3)      Le Conseil de l’Europe et l’OSCE sont les organisations supranationales les plus actives pour venir en aide aux Roms. Le processus d’adhésion à l’Union européenne constitue un moyen de pression essentiel pour influencer la politique des pays candidats à l’entrée dans l’UE, la question Rom figurant parmi les critères politiques fondamentaux de l’adhésion au sous-chapitre sur les droits de l’Homme et la protection des minorités, rappelle ce même texte.

4)      Il faut ajouter par ailleurs que le cadre juridique international comporte de nombreuses dispositions interdisant toutes les formes de discrimination raciale, directe ou indirecte.

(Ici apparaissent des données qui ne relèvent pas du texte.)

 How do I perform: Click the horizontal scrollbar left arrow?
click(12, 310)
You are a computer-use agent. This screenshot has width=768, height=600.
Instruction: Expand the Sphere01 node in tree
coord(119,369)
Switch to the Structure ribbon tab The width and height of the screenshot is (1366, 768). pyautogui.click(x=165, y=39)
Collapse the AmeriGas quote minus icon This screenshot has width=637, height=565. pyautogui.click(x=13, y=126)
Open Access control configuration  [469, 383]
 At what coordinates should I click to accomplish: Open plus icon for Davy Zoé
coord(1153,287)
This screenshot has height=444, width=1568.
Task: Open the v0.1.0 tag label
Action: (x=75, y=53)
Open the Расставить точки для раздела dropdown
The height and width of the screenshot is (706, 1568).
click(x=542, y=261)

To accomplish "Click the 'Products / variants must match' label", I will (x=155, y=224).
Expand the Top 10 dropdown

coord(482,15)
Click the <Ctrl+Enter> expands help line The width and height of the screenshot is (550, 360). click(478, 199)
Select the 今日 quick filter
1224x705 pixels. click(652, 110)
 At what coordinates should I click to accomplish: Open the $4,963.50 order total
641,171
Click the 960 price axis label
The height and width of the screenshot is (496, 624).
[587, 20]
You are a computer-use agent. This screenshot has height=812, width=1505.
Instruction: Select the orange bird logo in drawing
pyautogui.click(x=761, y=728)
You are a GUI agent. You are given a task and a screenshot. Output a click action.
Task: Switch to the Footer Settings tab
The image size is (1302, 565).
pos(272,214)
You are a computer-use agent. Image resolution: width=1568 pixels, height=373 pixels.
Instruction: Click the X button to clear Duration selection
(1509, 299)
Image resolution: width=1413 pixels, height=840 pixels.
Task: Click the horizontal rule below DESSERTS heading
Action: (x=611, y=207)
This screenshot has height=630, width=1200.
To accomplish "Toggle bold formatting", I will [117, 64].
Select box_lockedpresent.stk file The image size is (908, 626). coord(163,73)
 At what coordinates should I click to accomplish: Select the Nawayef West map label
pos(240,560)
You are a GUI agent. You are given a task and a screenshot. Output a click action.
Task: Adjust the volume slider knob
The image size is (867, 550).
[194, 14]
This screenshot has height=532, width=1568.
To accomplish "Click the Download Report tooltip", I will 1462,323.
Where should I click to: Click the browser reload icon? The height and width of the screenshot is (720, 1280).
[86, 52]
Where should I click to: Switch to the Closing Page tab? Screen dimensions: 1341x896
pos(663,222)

Parmi les instruments juridiques internationaux se rapportant aux Roms figurent la Convention sur l’élimination de toutes les formes de discrimination raciale, adoptée et ouverte à la signature et à la ratification par l’Assemblée générale des Nations Unies dans sa résolution 2106 A(XX) du 21 décembre 1965.

5)      Parmi les instruments juridiques se rapportant aux Roms figurent également la Déclaration sur les droits des personnes appartenant à des minorités nationales ou ethniques, religieuses et linguistiques, Adoptée par l’Assemblée générale dans sa résolution 47/135 du 18 décembre 1992.

Ainsi que les Directives de l’Union européenne relatives à l’égalité raciale et en matière d’emploi, notamment la Directive 2000/43/CE du Conseil du 29 juin 2000 relative à la mise en œuvre du principe de l’égalité de traitement entre les personnes sans distinction de race ou d’origine ethnique.

Temps troublés et recherche de boucs émissaires

En ces temps particulièrement troublés et détestables ou les sirènes populistes et les nationalistes revanchards flattent l’ego et les plus bas instincts ; En ces temps difficiles ou des misérables appuient, encouragent, promeuvent le sectarisme, l’exclusion, la dénonciation, la recherche de boucs émissaires, la détestation des étrangers et des minorités ou des réfugiés, il importe de rappeler les valeurs qui fondent nos démocraties.

Il est et il serait promptement insupportable que les démocrates se taisent et qu’indifférents, ils laissent s’installer ici ou là les/des entreprises de flicage, de regroupement de population et/ou un jour peut-être d’internement, d’expulsion généralisée qui, ce faisant, foulent/fouleraient/fouleront aux pieds les droits fondamentaux, la dignité, l’égalité, la fraternité et le respect essentiel que l’on doit à tout homme quelque soit son origine, sa religion, sa nationalité, son genre ou son sexe.

La protection des minorités ne peut faire l’objet d’aucun marchandage, d’aucun bas calcul politicard ou d’aucune démission honteuse.

Marc KNOBEL, historien et essayiste.